Consistency of Database Frequency Tables

The end of the Storage and Retrieval section is in sight!

The problem: Consistency of Database Frequency Tables.  This is problem SR35 in the appendix.

The description: I find G&J’s definition confusing, so this definition borrows a lot from the paper by Reiss that has the reduction. 

We have a set of “characteristics” (attributes) A.  Each attribute a in A has a domain Da.  A database is a set of “Objects” (tuples) O1..On where each object defines a value for each characteristic. (The result is a two-dimensional table where rows are objects and columns are attributes). We can define a frequency table  for each pair of attributes a and b in A.  The table has |Da| rows and |Db| columns, and each entry (x,y)  is “supposed” to represent the number of tuples in O that have x for its A attribute and y for its B attribute.

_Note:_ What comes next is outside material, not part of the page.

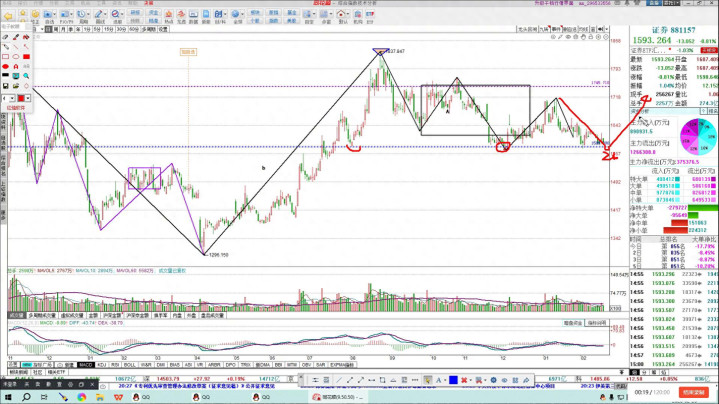This screenshot has height=404, width=719.
Task: Click the RSI indicator button
Action: pos(115,365)
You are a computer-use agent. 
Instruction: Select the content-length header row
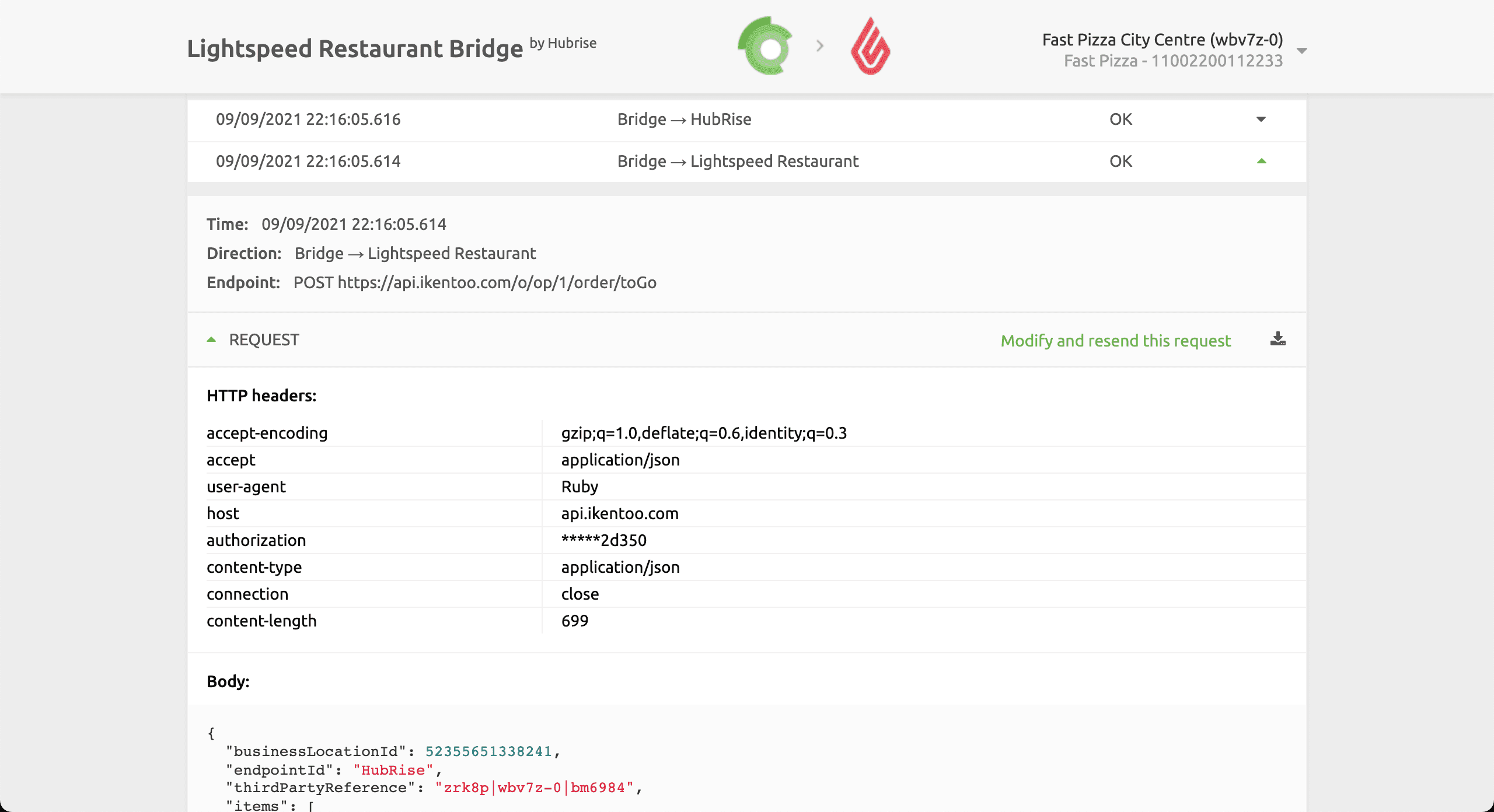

What the problem is asking is: Given a set of tables and a database table V, can we find a way to map the attributes in A to the tables such that the tables actually represent the frequencies in the database?

Example:
Since you need a frequency table for each pair of attributes, here is an example with 3 attributes, each taking 2 posible values.  Attribute a’s domain is {0,1}, b’s is {a,b}, and c’s is {>, <}.  Our set of objects is:

  • (0,a,>)
  • (0,b,>)
  • (1,b,>)
  • (0,b,<)

If we are handed a set of 3 frequency tables:

C1 vs C2:

1 0
2 1

C1 vs C3:

0 1
1 2

C2 vs C3:

1 2
0 1

These frequency tables are accurate if C1 is attribute a, C2 is attribute b, and C3 is attribute c.

The reduction: From 3SAT.  (Actually, this might be from regular CNF-SAT,  but there is no reason not to restrict the input to 3 literals per claue).  We take a SAT instance with p clauses and q variables and bake a database with 2 objects per variable (one for positive, one for negative) and p*q extra objects. We have one attribute per clause (“CLi“), one attribute per variable (“VRi“) and “VALUE” (which holds the truth value of the object in the final setting).  The frequency tables are set up to ensure that each variable has one value setting(true or false) and each clause is made true.  The way to make the database consistent with the table is to find a way to map the variables in the database to the tables in a way to make the formula satisfiable.

Difficulty: 5, because the reduction isn’t that hard to follow, or come up with, once you get how the frequency tables work.  But unlike most 5’s, I don’t think I’d assign it as a homework problem, because of how much extra work it would take to explain the frequency tables in the first place.